If your index file(s) have a PAGE_SIZE set less than your current PAGE_SIZE setting in ctsrvr.cfg, then you will be wasting memory. The file will open fine, because a smaller index PAGE_SIZE will fit in the larger PAGE_SIZE set in ctsrvr.cfg.

Recommendation: Experiment on copies of your data and server folder. When you are confident with the results, back up your source data and then change the live production files.

Compatibility

The page (node) size is a permanent attribute of an index when it is created. Index nodes remains that size until rebuilt or compacted with a different size. There are limitations with existing files using a new larger page size.

  • c-tree can open existing indexes with a smaller page size than currently configured. There is a minor memory use trade off in doing so. As each index node maps to a single server cache page, and the server cache page is allocated as a page size, the unused space in the cache page is lost. This can be significant. If a server configured for a 32K page size index cache is at 100% capacity of 8K index nodes, up to 75% of cache memory is unused. For very large caches this is significant.

    It will be extremely beneficial to rebuild existing indexes and take full advantage of both increased index page size benefits as well as full cache memory usage.

    Opening indexes created with page sizes larger than currently configured results in error 40 (KSIZ_ERR).

  • Superfiles can ONLY be opened with the same configured page size as they were originally created. This has important implications with critical c-tree housekeeping files:
    • FAIRCOM.FCS - This file maintains all user, group and password hash information.
    • ctdbdict.fsd - This file maintains the catalog of available databases (SQL and c-treeDB).
    • <database_name>.fdd - This file maintains the SQL database system tables (catalog or dictionary).

    Using these existing superfiles with a different page size will result in a server startup failure. Opening a superfile with a different page size also results in error 40 (KSIZ_ERR). You will find this message logged in CTSTATUS.FCS should the server make this failed attempt.

Rebuilding Existing Indexes

The following options are available for rebuilding indexes to take advantage of increased page size.

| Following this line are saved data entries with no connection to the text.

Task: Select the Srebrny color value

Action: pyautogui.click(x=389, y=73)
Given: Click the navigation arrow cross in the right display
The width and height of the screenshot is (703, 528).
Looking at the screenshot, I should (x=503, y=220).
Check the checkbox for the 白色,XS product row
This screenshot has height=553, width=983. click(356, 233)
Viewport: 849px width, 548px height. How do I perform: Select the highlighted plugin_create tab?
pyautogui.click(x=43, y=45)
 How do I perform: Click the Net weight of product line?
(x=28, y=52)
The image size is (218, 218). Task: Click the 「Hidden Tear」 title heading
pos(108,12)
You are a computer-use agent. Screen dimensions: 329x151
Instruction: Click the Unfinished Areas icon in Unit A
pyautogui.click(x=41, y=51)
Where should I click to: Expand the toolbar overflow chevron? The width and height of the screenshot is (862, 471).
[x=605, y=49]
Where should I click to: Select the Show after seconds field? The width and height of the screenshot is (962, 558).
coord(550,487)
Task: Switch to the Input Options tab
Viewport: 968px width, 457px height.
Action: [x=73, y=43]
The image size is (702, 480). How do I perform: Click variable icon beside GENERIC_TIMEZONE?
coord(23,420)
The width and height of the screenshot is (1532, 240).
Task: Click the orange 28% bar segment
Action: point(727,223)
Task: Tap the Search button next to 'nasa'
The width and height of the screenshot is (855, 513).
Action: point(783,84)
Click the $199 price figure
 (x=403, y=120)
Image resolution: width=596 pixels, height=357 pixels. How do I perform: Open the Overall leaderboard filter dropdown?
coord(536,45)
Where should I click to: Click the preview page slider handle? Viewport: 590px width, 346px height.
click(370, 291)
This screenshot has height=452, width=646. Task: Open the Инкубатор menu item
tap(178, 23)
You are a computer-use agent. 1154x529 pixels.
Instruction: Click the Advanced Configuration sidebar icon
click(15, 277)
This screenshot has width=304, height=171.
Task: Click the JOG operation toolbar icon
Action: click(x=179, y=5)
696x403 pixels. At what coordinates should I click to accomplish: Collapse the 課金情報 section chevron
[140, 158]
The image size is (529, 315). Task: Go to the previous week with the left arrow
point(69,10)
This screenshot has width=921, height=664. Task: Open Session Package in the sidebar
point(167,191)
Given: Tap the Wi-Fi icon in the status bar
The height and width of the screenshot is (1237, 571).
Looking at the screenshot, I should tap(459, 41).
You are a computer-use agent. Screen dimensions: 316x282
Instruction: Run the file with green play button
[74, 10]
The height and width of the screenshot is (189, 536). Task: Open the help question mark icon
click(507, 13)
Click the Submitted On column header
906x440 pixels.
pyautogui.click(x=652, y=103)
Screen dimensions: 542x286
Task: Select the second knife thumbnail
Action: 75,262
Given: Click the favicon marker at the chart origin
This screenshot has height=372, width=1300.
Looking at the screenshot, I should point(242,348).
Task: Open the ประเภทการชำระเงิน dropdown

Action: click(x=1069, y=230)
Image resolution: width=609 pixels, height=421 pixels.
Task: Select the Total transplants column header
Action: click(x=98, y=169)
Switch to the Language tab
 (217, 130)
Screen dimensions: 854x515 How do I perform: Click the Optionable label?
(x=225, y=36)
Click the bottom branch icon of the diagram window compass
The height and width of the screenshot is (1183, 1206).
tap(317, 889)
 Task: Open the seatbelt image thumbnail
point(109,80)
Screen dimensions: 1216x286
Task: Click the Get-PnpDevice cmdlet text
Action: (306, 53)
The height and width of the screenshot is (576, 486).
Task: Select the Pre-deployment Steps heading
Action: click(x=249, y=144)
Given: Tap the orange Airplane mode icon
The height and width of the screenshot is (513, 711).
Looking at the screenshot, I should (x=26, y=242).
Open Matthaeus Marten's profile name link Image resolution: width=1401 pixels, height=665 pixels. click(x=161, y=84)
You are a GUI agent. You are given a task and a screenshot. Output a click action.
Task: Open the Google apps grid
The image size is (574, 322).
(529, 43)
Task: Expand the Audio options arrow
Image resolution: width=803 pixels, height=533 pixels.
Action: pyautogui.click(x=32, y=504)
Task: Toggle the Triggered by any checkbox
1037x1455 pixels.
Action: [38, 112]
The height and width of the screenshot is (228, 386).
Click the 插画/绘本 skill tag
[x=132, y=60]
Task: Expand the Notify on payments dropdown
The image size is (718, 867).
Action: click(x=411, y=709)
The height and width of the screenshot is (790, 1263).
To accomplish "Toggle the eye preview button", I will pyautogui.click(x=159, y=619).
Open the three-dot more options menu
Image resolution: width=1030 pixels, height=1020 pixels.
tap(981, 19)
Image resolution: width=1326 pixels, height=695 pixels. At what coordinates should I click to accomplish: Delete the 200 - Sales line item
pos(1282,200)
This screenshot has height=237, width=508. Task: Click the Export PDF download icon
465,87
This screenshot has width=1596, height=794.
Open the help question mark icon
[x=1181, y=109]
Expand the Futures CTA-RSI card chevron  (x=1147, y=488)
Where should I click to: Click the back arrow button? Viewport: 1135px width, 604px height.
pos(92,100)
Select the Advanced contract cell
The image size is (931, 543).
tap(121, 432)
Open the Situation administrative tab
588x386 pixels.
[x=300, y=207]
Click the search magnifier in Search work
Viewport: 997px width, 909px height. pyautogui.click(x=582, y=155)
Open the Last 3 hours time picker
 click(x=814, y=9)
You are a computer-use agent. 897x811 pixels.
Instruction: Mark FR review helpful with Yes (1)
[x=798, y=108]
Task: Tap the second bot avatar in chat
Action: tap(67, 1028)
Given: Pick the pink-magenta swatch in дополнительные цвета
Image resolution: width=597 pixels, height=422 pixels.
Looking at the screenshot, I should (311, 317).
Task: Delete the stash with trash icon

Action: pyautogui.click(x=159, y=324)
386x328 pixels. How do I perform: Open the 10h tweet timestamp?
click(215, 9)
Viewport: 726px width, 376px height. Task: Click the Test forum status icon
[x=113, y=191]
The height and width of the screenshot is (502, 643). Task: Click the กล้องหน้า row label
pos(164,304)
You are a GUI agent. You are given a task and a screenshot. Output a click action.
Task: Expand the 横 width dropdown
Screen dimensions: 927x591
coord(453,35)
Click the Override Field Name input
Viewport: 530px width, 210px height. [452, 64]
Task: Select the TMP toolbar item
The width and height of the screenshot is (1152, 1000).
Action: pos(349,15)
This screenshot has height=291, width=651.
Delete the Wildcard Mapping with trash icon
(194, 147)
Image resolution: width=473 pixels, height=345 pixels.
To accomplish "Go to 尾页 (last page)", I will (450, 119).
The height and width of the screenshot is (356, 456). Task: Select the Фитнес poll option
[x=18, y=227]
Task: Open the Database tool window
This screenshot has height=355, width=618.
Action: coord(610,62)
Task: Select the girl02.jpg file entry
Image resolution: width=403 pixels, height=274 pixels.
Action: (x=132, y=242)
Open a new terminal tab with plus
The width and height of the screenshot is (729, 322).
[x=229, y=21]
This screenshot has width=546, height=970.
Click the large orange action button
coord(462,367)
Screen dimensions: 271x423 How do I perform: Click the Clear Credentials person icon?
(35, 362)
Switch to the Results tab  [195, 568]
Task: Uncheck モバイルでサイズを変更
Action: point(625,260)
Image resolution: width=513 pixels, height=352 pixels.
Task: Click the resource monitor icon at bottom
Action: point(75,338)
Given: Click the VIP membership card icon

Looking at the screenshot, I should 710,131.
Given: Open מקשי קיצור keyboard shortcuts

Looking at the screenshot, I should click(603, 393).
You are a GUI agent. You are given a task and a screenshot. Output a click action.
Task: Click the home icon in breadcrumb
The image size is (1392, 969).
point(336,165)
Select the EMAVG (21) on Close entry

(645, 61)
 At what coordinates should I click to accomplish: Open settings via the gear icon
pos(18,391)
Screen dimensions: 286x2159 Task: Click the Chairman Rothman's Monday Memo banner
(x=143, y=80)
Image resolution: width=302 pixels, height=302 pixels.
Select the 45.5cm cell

ALWAYS MAKE CLEAN BACKUP COPIES OF THESE FILES BEFORE YOU BEGIN THESE PROCEDURES

The index rebuild utility, ctrbldif, is the quickest easiest option for most indexes. Simply pass the new sect size.

Remember, each sect = 128 bytes. For 32768 your sect size will be 256.

> ctrbldif mytable.idx -256 ADMIN ADMIN FAIRCOMS

For superfiles, use the superfile compact utility, ctscmp.

> ctscmp ctdbdict.fsd Y 256

To make superfiles that can be opened by versions earlier than V12, use ctscmp with the -v11 option. This option forces the utility to avoid introducing V12-specific features to the resulting file. Usage: ctscmp filename [-v11] [sectors]

PAGE_SIZE Change Procedures

For procedures explaining how to rebuild files affected by a change of PAGE_SIZE, see Adjusting PAGE_SIZE in the FairCom Installation Guide.